3rd-party VPN Server
You have many devices at home, all connected to a router that provides access to the Internet. You worry about your ISP can see your internet traffic and log your browsing history. Or you are in a location, where some websites you want to use are inaccessible to the location you are at.
You paid for a 3rd party VPN Service to protect your online traffic from snooping, interference, and censorship. But you have to install VPN Clients on all your devices to get them connected to the 3rd party VPN Service, and you have to manage them (all your laptops, smartphones, tablets, and game consoles) with Apps on different platform separately. Some of your devices may not even be able to install a VPN client App. Or you want to watch Netflix on Apple TV, but being told not supported in your location.
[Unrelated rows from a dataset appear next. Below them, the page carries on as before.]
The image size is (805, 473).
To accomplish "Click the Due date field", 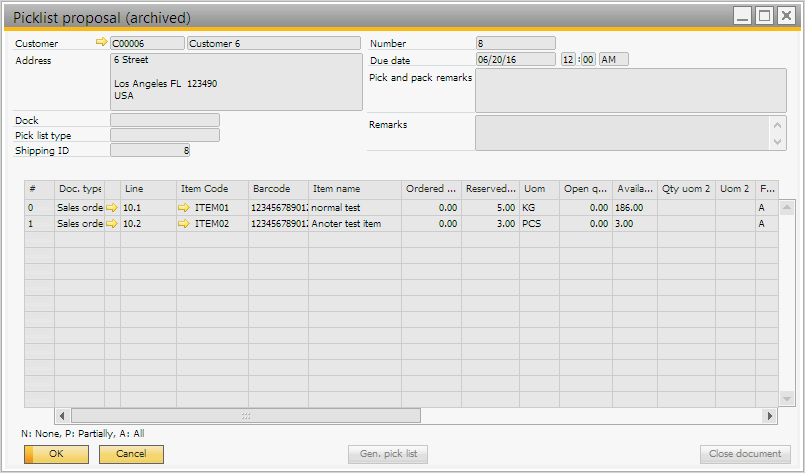I will pos(515,59).
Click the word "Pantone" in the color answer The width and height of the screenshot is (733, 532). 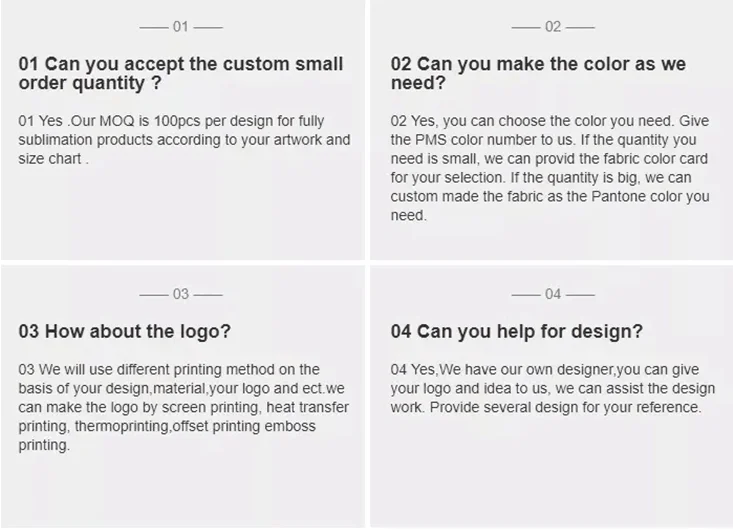(x=608, y=197)
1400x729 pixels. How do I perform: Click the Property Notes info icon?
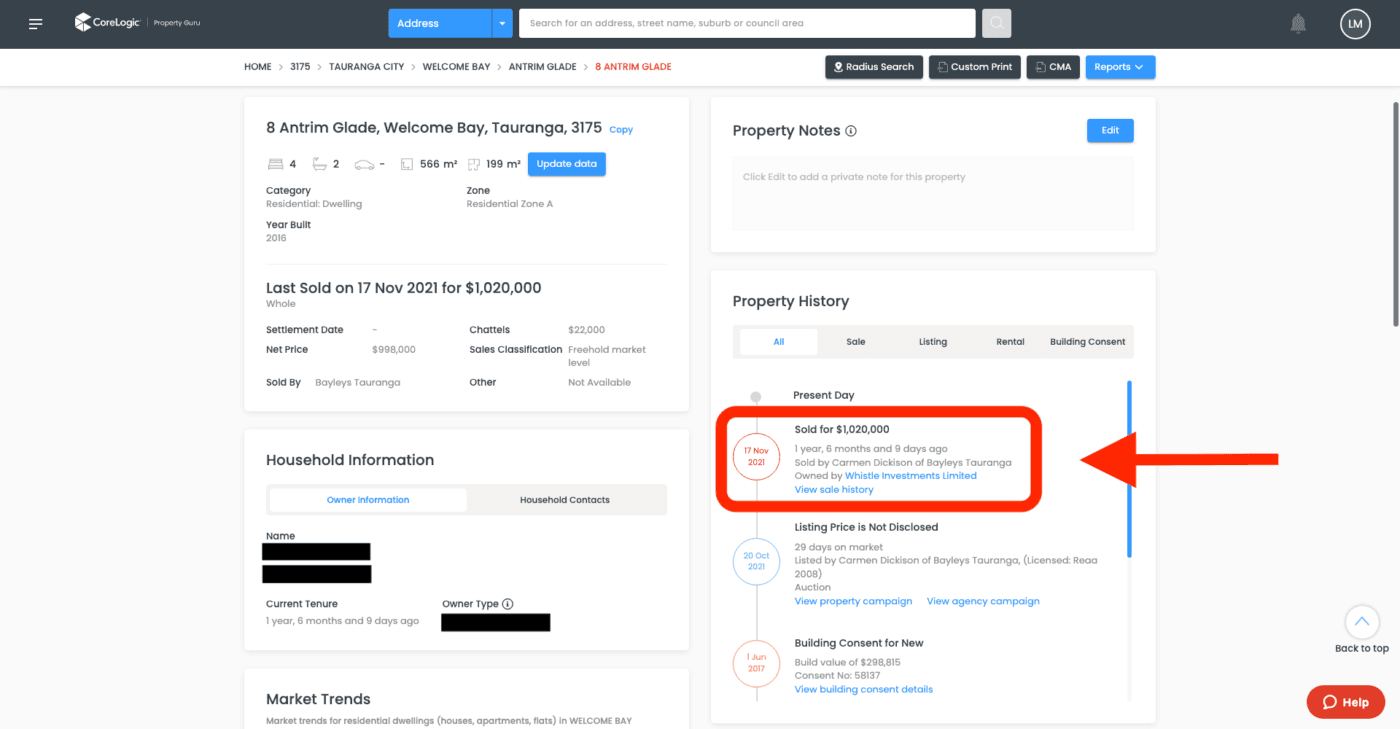coord(851,131)
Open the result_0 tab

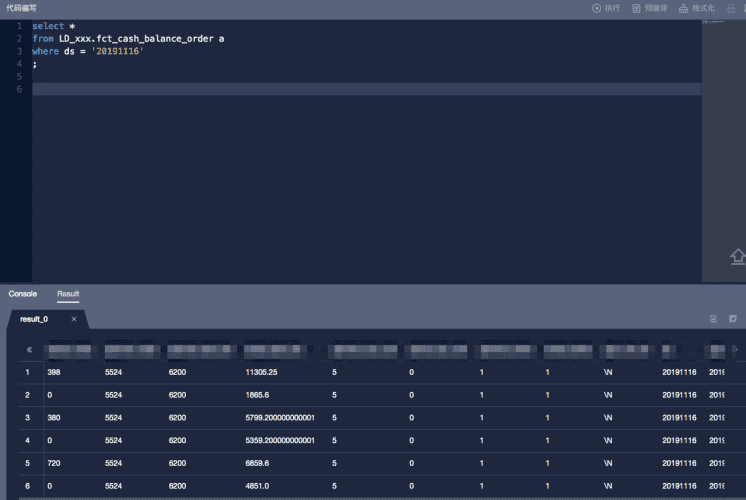click(x=34, y=319)
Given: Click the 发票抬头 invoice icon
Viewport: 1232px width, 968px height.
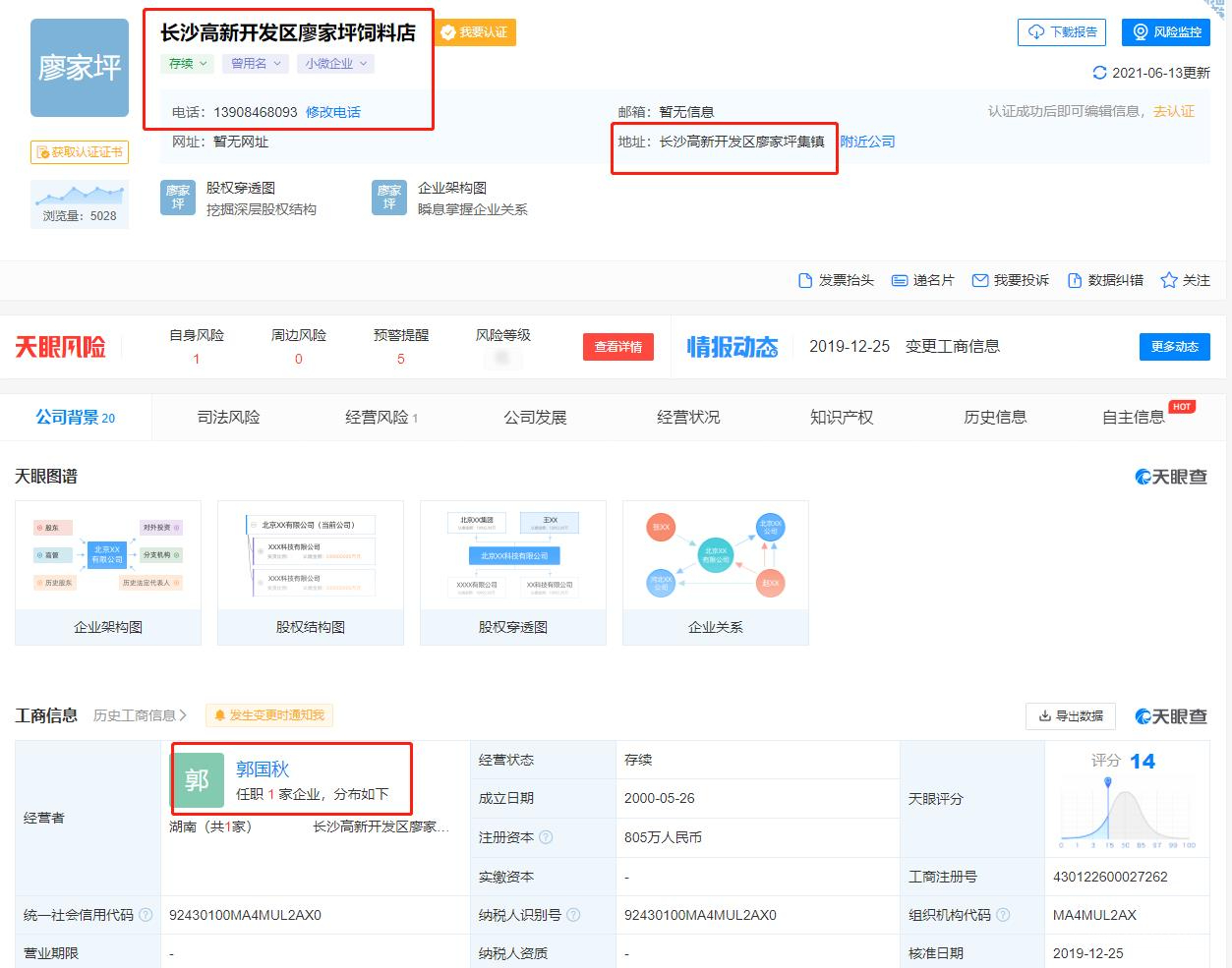Looking at the screenshot, I should [805, 280].
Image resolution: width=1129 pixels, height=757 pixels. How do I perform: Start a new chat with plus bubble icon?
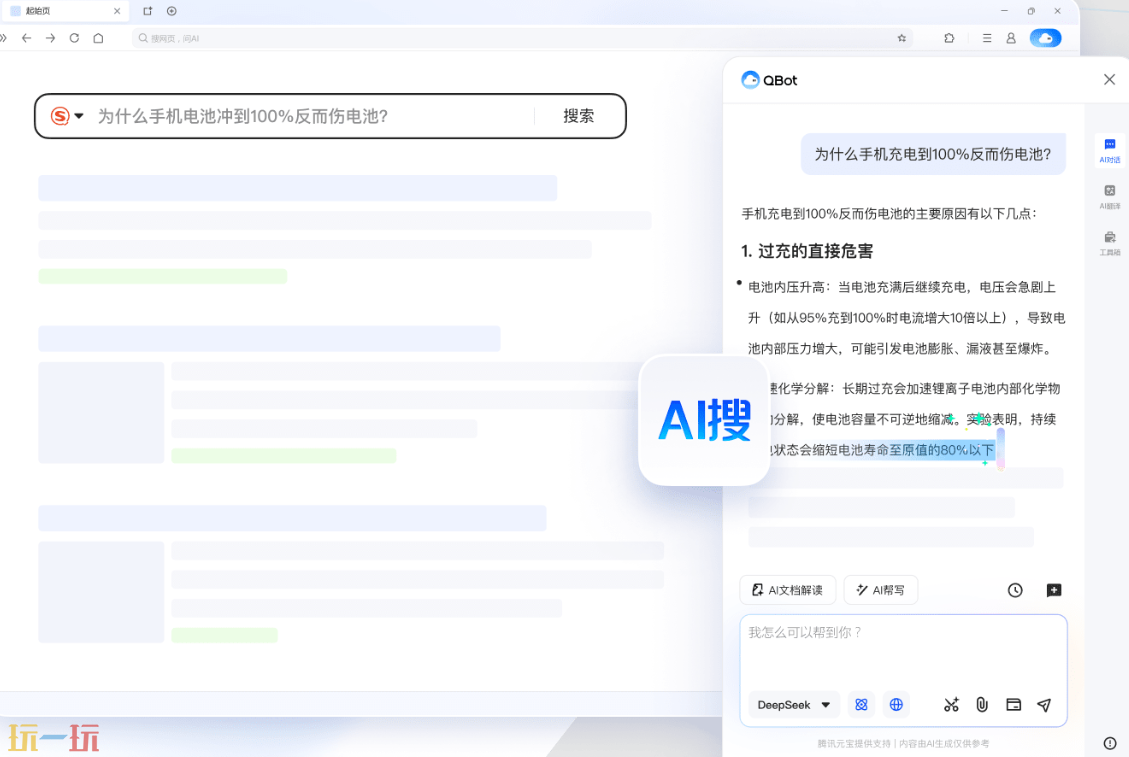coord(1054,590)
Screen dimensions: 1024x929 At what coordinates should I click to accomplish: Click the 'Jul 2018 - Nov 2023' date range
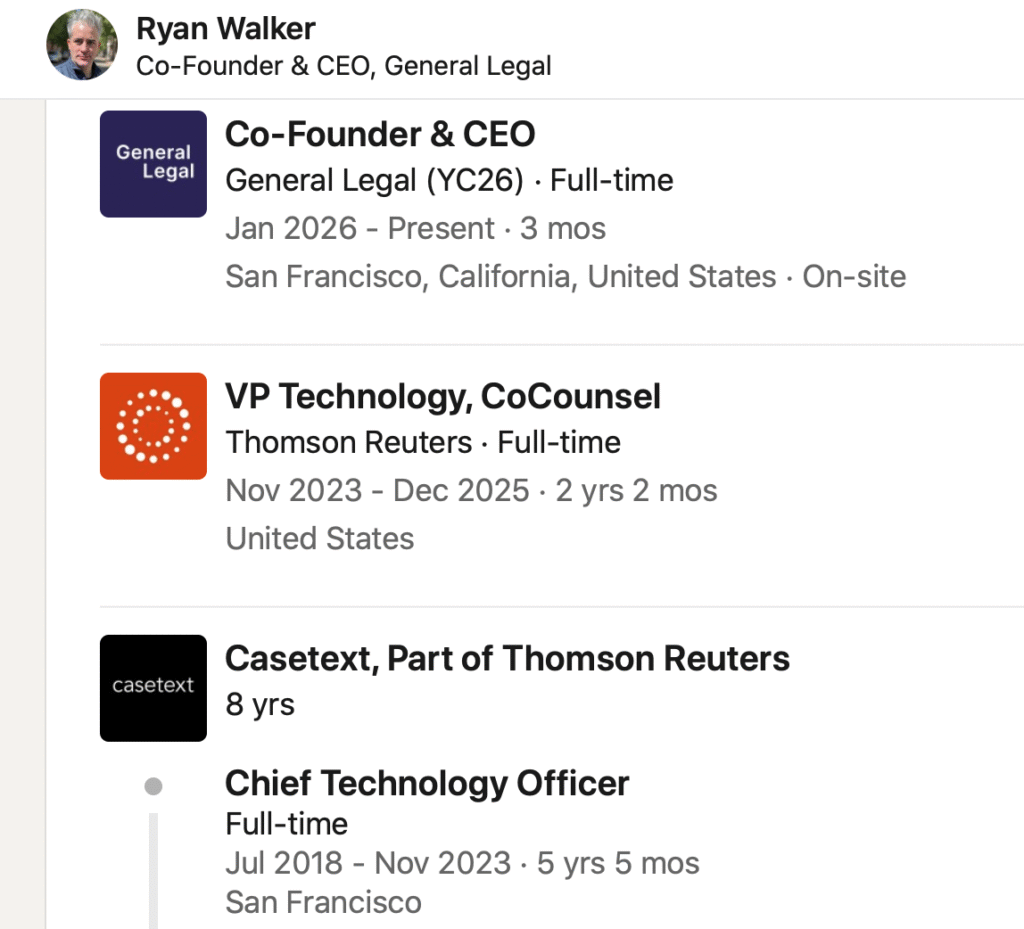(x=368, y=862)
Firewalla VPN Client enables you to connect your network to the 3rd party VPN Server. You don't need to install individual VPN App on all devices. You only need the Firewalla app, with a single click, you can select which device connects to the 3rd party VPN Server.
How to use Firewalla VPN Client?
Step 1: Create a VPN connection
When you first tap on VPN Client, it will provide you 3 ways to create a VPN Connection. The first two types of Connection require a second Firewalla Box.
Site to Site VPN: Create VPN Connection with another Firewalla Box (Firewalla Blue with VPN Server enabled), to establish a bi-directional site to site VPN, two sites with Firewalla Box installed can inter-connect with each other.
Remote Access VPN: Create VPN Connection with another Firewalla Box (with VPN Server enabled), to establish a client -> server VPN. The Client site can selectively send device traffic to the server site.
3rd-party VPN Server: Create VPN Connection with 3rd -party VPN server by importing an existing VPN server profile or fill in configuration from scratch. Supports username+password authentication (beta).
Step 2: Select Devices to Apply
When the connection setup is completed, you can selectively channel your devices' network traffic through the VPN tunnel.
Note, devices must be part of the Firewalla overlay network, in order to use VPN.
- If you are using DHCP mode, all your monitored devices are already in the Firewalla overlay network.
- If you are using Simple mode, you need to manually join your devices to the Firewalla overlay network. This is done by assigning a static IP address to the device.
Here is a tutorial on how to join the overlay network in Simple mode.
Step 3: Connect to VPN
Two ways to connect:
- Switch on the "Status" button, you'll see the status becomes "Connected".
- Or go to the device detail page, tap the VPN button to turn on VPN per device.
Third-Party VPN Compatibility fixes
1. find the line starting with "ca". In your profile, it is "ca ca.ipvanish.com.crt"
2. Copy the content in ca.ipvanish.com.crt, which should come together with your profiles from IPVanish web site
3. Replace the line of "ca" in the profile with the following content
[Paste the content of ca.ipvanish.com.crt] here.